(Bloomberg) -- Investors in biotech may take little notice of the president's criticisms of drug prices these days, but there are at least three men the industry still fears.
Amazon.com Inc., Berkshire Hathaway Inc. and JPMorgan Chase & Co., said that they were teaming up to lower health-care costs for their employees Tuesday, sending shares of many drugmakers sinking. The Nasdaq Biotechnology Index fell as much as 2.1 percent, the largest drop on an intraday basis since Nov. 14. The day prior, the index rebounded quickly after President Donald Trump pledged to bring prices “way down” and closed positively for the day.

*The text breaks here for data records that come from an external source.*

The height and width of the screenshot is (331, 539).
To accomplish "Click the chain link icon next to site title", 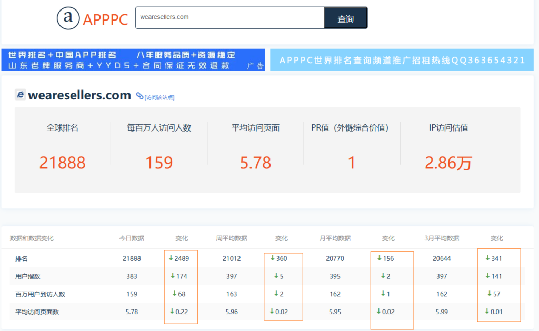I will [139, 96].
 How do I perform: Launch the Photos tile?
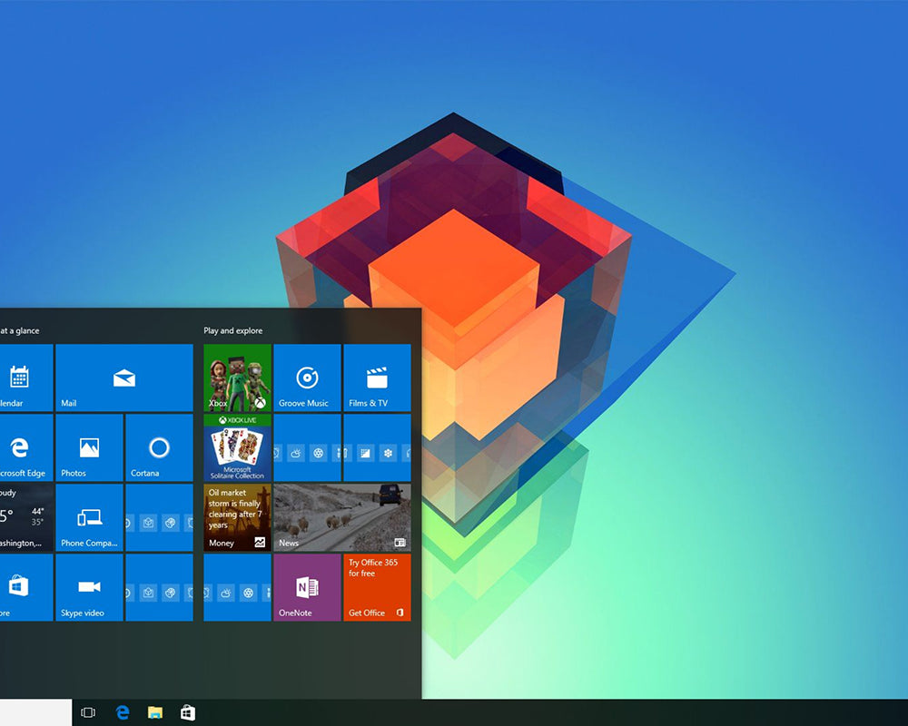coord(89,448)
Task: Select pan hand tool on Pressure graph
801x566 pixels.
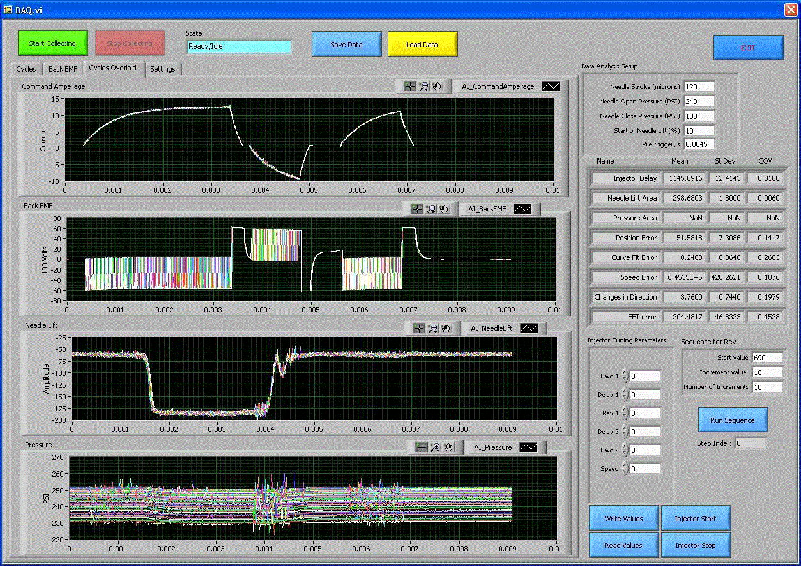Action: point(449,447)

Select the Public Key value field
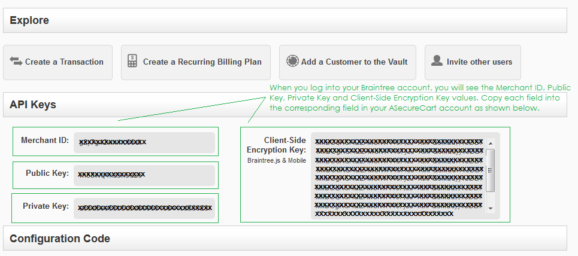pos(144,175)
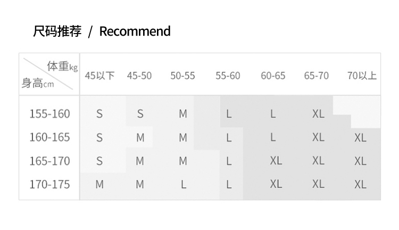Click the 170-175 height row label
Image resolution: width=399 pixels, height=230 pixels.
pyautogui.click(x=49, y=184)
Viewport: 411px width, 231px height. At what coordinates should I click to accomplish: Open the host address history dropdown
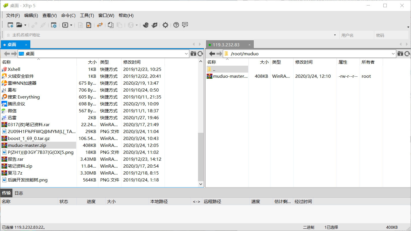[x=335, y=35]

Biotechnology companies, which make treatments than can cost hundreds of thousands of dollars, have often been the public face of runaway health-care costs in recent years, as pricey treatments have drawn ire from politicians and the public. The three companies didn't single out drug prices specifically, but alluded broadly to increasing transparency in the notoriously opaque health-care industry.
“For biotech, it just adds another group that can negotiate prices,” said Hartaj Singh, an industry analyst at Oppenheimer & Co. “The biggest takeaway is that you have another commercial group.”
Amazon's Jeff Bezos has loomed large over the health sector in recent months as speculation has built that Amazon might try to shake up the industry. The announcement Tuesday was the first indication of what the Internet behemoth has planned. While drug stocks sold off, shares of middlemen, including pharmacy-benefit managers, fell even more.